As we know, the user interface of an application when it is designed in Flutter contains a set of widgets. So that means the whole application is set to be made out of widgets. A widget describes what the view of the app would look like in the given state. 

Now, as the user interface contains several widgets, those several widgets are combined to form a widget tree. Now, to each widget that the user creates, an element is created simultaneously by the flutter framework, so now these elements when combined will be called an element tree. 

So that means that the widget tree has all the widget configuration and the element tree has all rendered widgets on the screen. There is one more tree named render tree, but the user doesn’t have to interact with it. Render tree is basically a low-level layout, painting system that inherits from the render objects. You won’t need to inherit directly to the render tree, and you will be interacting with the widgets.

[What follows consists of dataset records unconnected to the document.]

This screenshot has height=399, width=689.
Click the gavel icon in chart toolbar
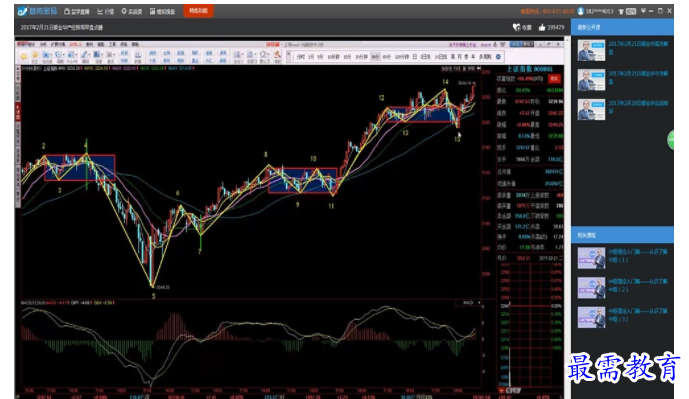277,54
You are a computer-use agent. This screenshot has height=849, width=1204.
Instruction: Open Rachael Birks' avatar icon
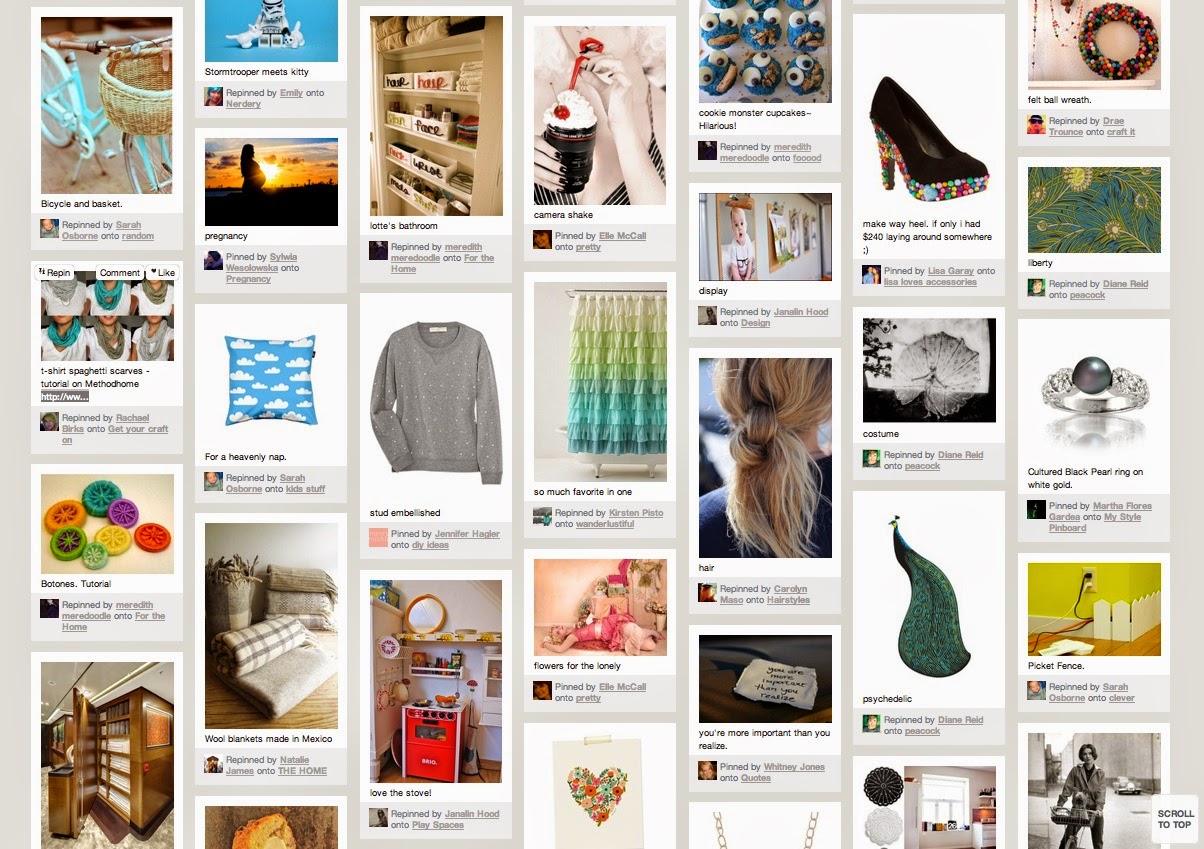[x=49, y=422]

Now the widget tree can also be divided into 2 small trees depending on what widget the user has chosen for their code.

  1. Stateless widget tree
  2. Stateful widget tree

STATELESS WIDGET AND ELEMENT TREE:

Stateless widget is the widget that is used by the user to create a non-dynamic application. A stateless widget is formed by a combination of several small widgets. Each widget that is created here will have a corresponding stateless element. So several widgets combined under stateless widgets will be called stateless widget trees and the corresponding elements will make an element tree. Flutter uses the createElement method to create the elements. Each element created will have a unique id assigned by the flutter back-end.

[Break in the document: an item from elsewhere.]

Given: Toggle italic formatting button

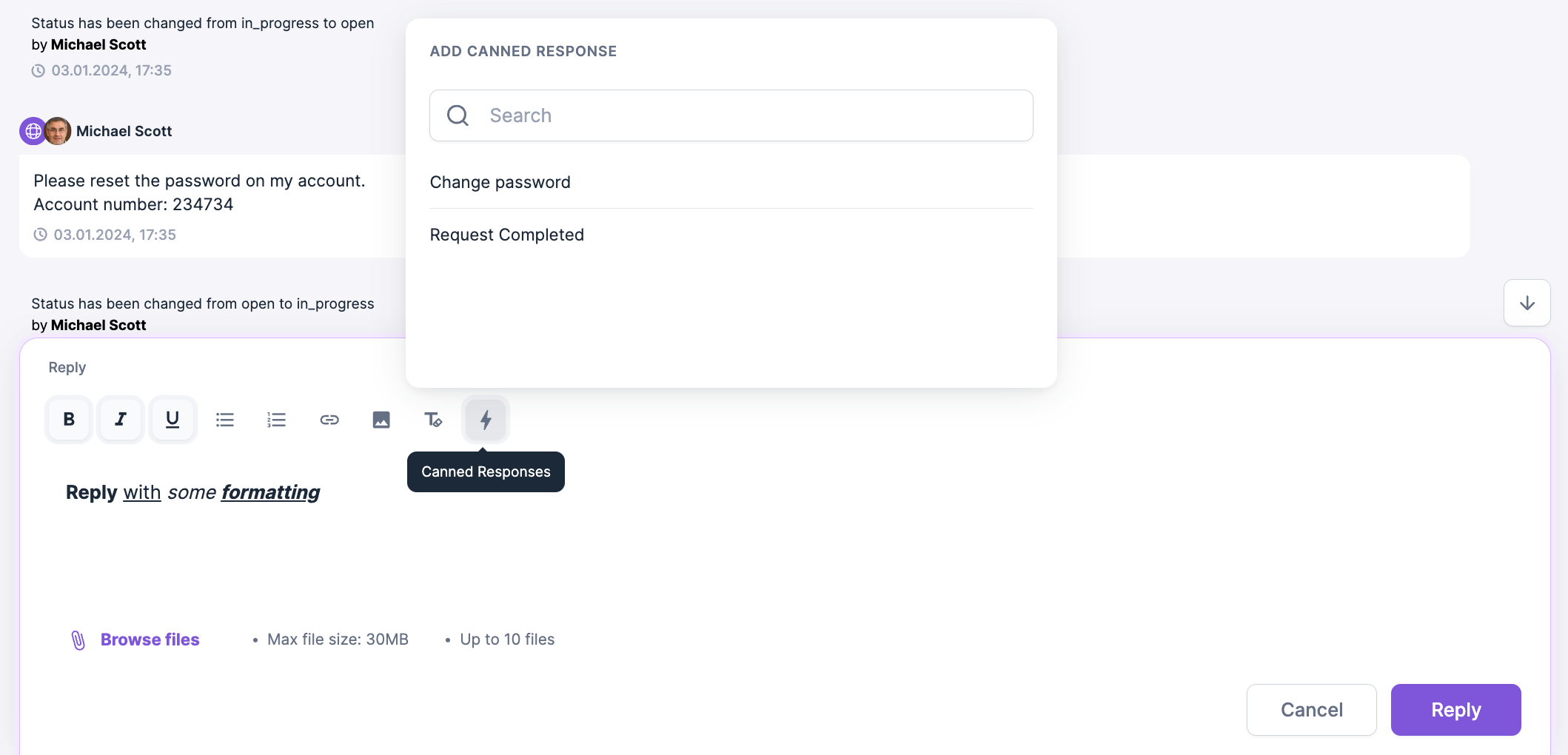Looking at the screenshot, I should pos(121,420).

Following is the sample code:

Dart




class TextList extends StatelessWidget {
  @override
  Widget build(BuildContext context){
    return Row(
      children: <Widget>[
        Icon(),
        Text(),
      ],
    );
  }
}

Here in this code, we have created a simple class called TextList which extends the stateless widget, which contains several other widgets like row, icon, and text. For each widget in this widget tree, a stateless element is created and the combination of these elements makes it an element tree.

STATEFUL WIDGET AND ELEMENT TREE:

A stateful widget is a widget that is used by the user to create a dynamic application. The stateful widget also works similar to the stateless widget, but here when the framework calls the createElement method, a state object is created. The reason behind creating the state object is that as this has to be a dynamic application the states would change while keeping the previous state unharmed and enhancing the performance.

We make use of the setState method to set the new data values or to update the state objects.

setState ( ( ) {
   name = _newvalue;
});

Following is the example code:-

Dart




class _TextListState extend State<TextList> {
  String note = 'Trip A';
  void _onPressed() {
    setState( () {
      note = 'Trip B';
    });
  }
    
  @override
  Widget build (BuildContext xontext){
    return Column(
      children : <Widget> [
        Icon();
        Text('$note),
        FlatButton(
         onPressed : _onPressed,
        ),
      ],
    );
  }
}

Here in this code, we have created _TextListState class that extends the state TextList. We have used the setState method because we have to keep the initial state in the element tree even after changing the state.